• **GIVEN RECORDS**:
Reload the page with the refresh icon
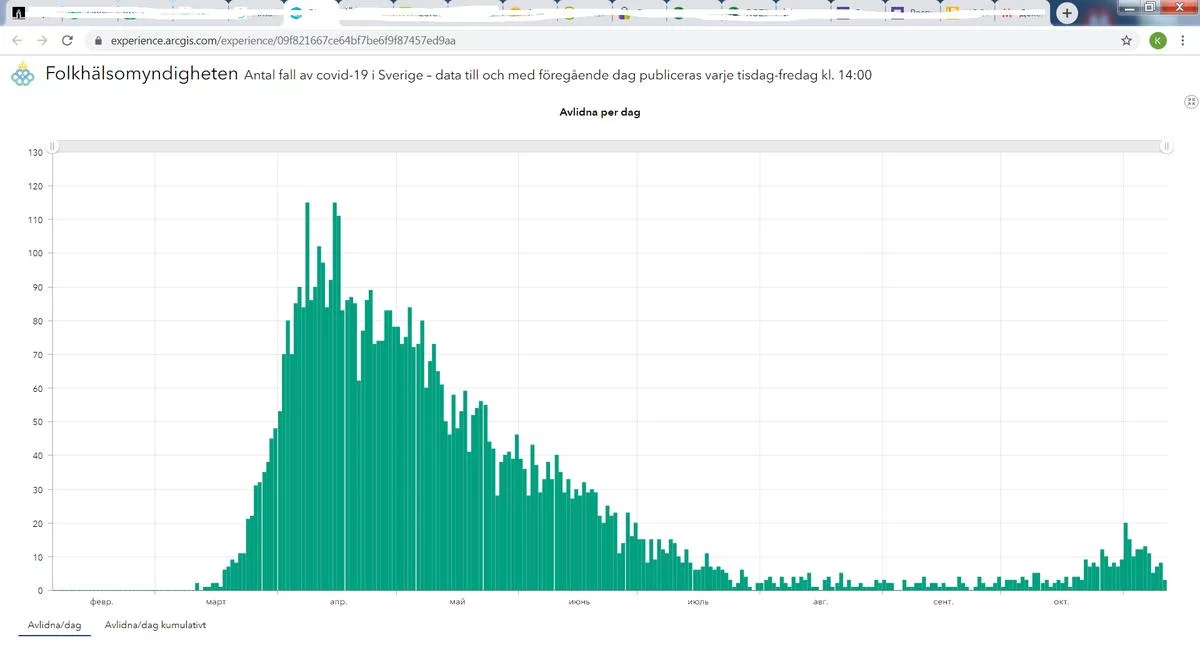This screenshot has width=1200, height=645. pyautogui.click(x=67, y=41)
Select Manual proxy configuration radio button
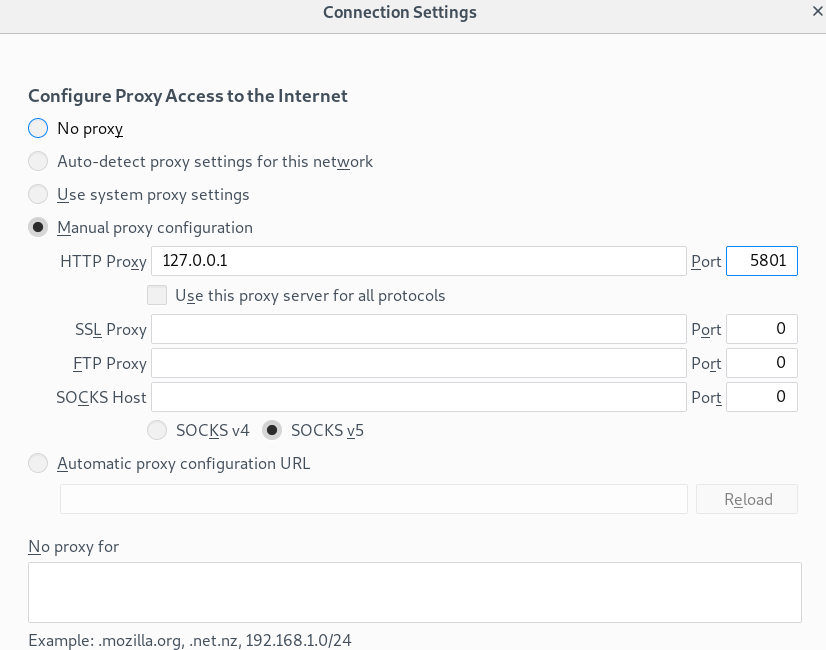 click(x=38, y=227)
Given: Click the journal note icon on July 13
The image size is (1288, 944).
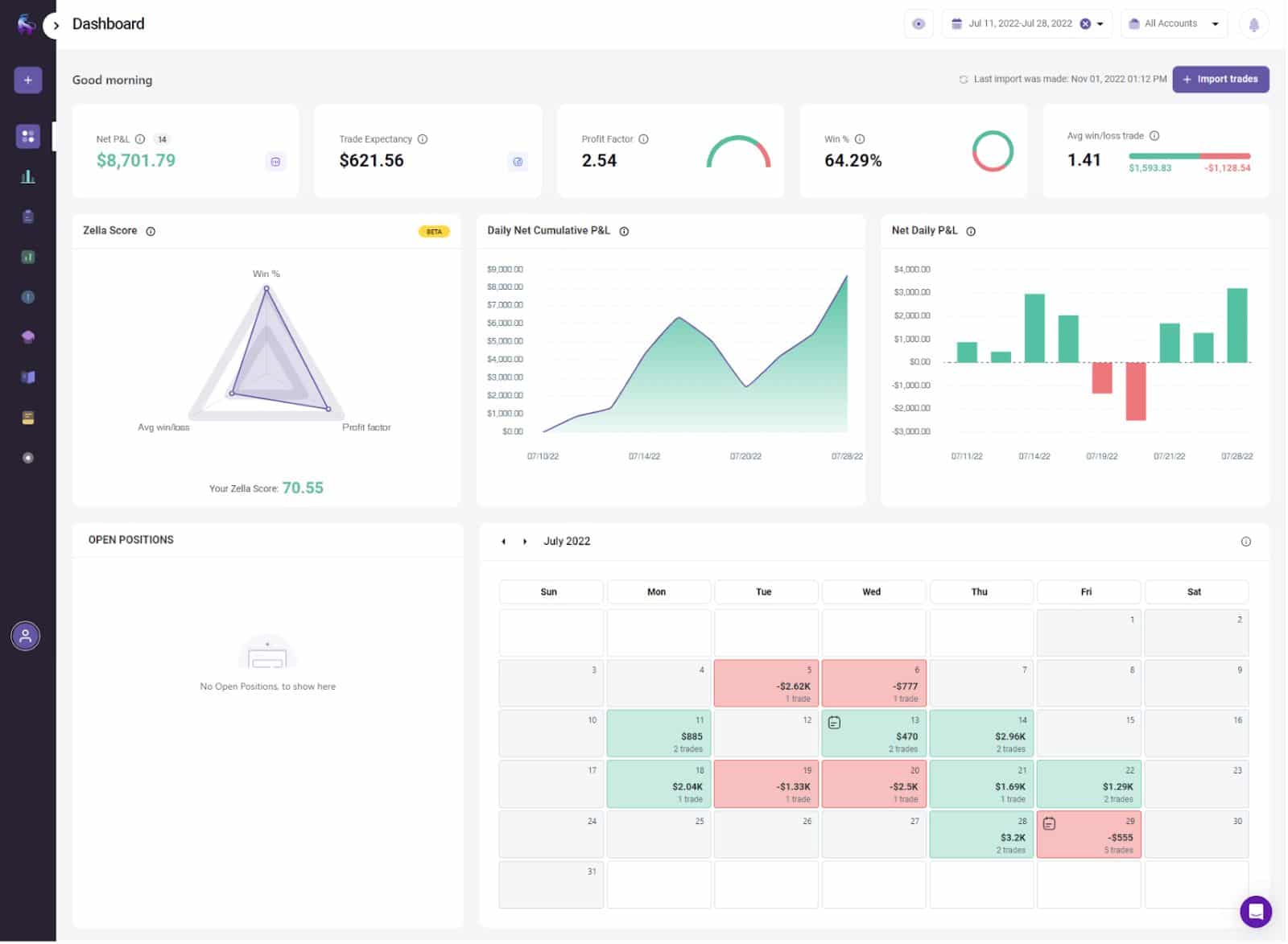Looking at the screenshot, I should (x=835, y=723).
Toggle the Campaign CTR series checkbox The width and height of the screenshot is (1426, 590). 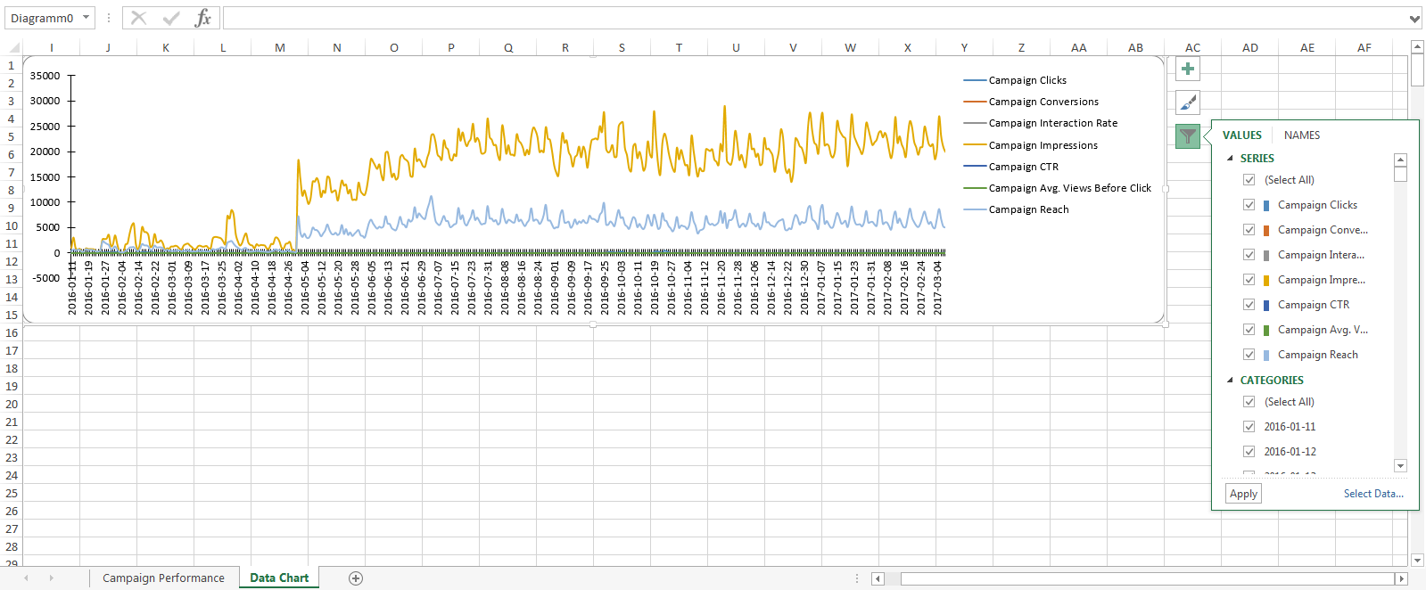(1249, 305)
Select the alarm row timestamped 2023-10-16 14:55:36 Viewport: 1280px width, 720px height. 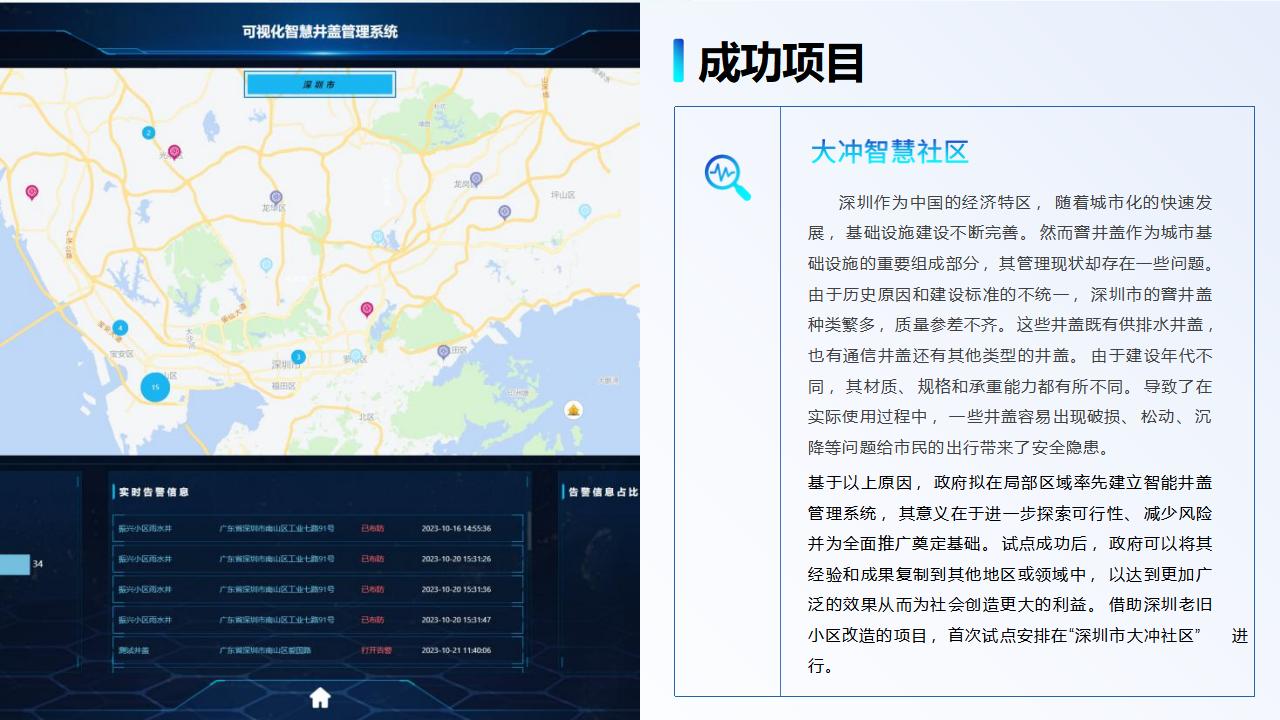318,528
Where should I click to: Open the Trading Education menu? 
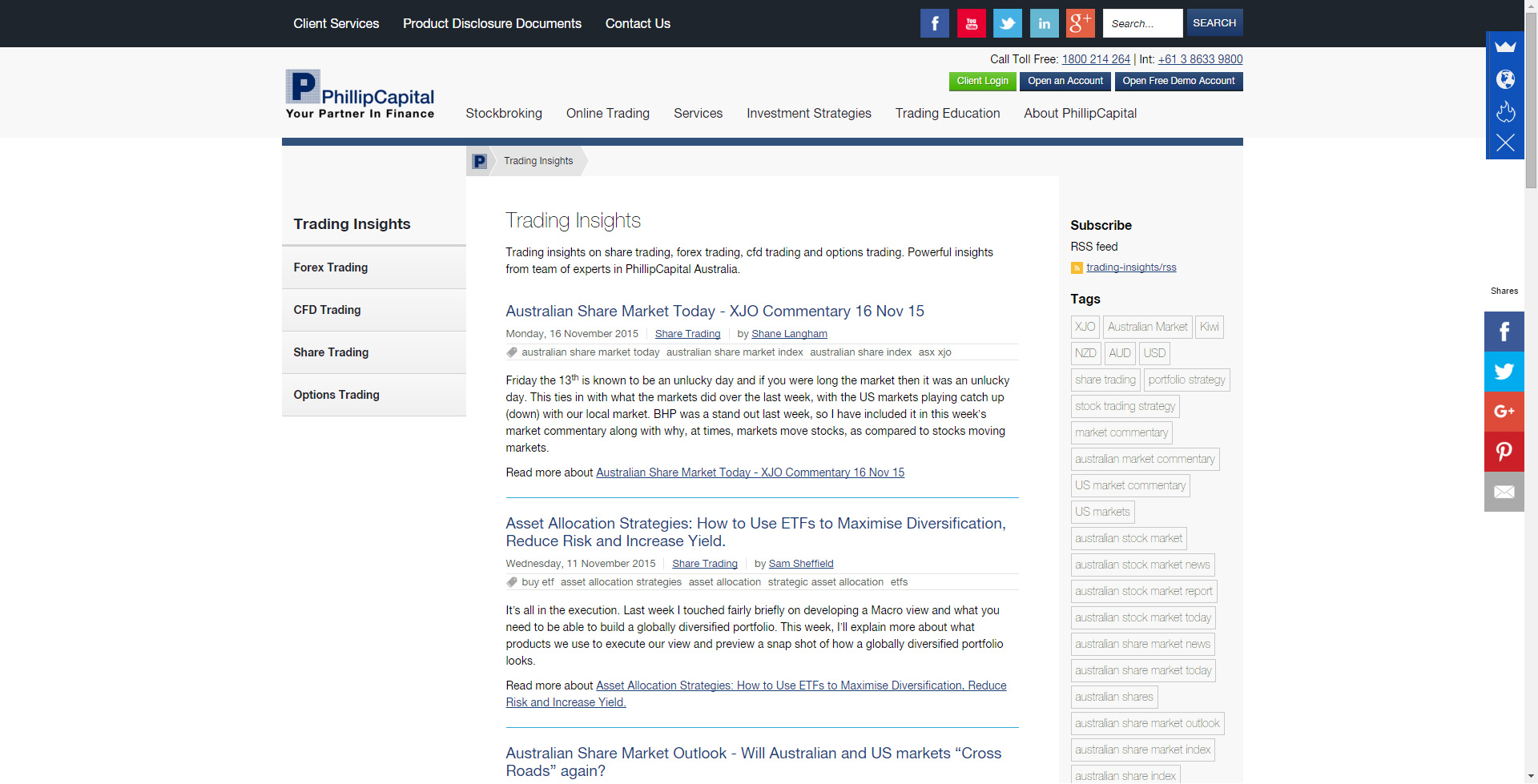[947, 114]
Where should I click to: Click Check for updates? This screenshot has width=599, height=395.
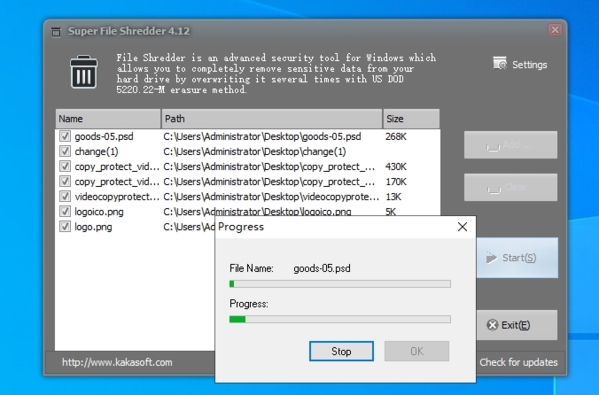pyautogui.click(x=518, y=362)
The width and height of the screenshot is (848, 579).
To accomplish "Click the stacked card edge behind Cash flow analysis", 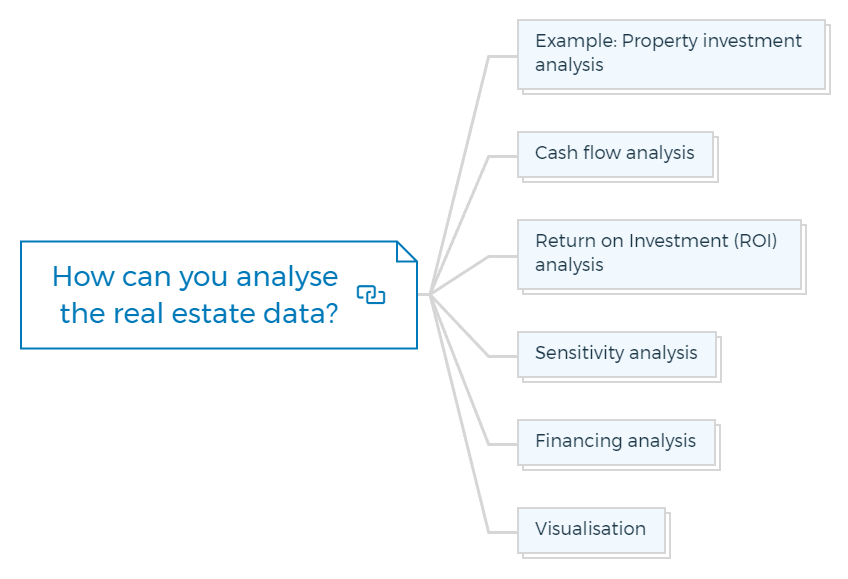I will pos(717,159).
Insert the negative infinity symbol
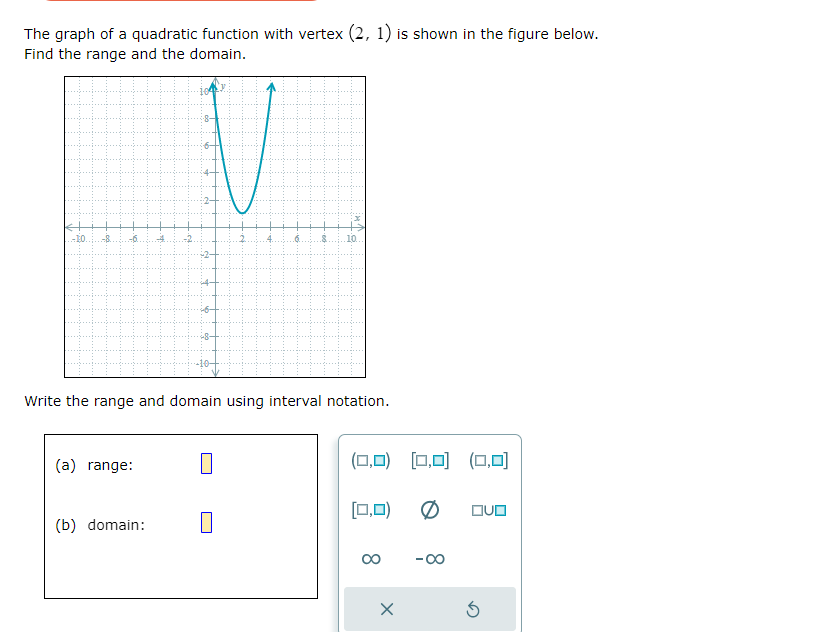This screenshot has height=632, width=818. (x=428, y=560)
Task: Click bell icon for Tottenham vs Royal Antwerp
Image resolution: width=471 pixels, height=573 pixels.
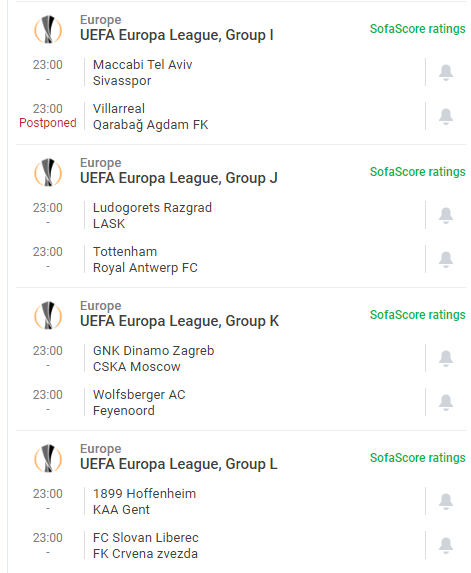Action: [x=446, y=259]
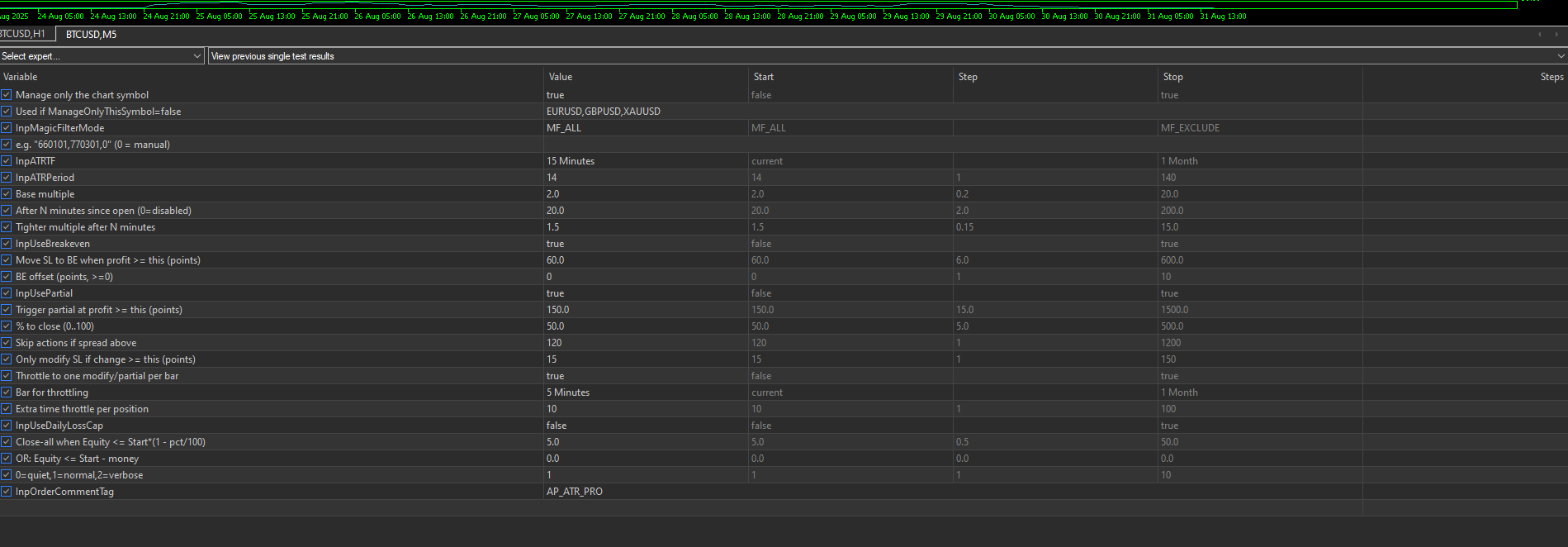Edit the AP_ATR_PRO comment tag value
This screenshot has height=547, width=1568.
click(645, 492)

• **TASK OBJECTIVE**: Reproduce exactly, and only, the lines from the one holding "Insert the negative infinity symbol" through the final line of the entries. Do not include the pictures.

• **ANSWER SPACE**:
Insert the negative infinity symbol
This screenshot has height=632, width=818. (x=428, y=560)
Task: Click bell icon for Tottenham vs Royal Antwerp
Image resolution: width=471 pixels, height=573 pixels.
Action: [x=446, y=259]
Edit the AP_ATR_PRO comment tag value
This screenshot has height=547, width=1568.
click(645, 492)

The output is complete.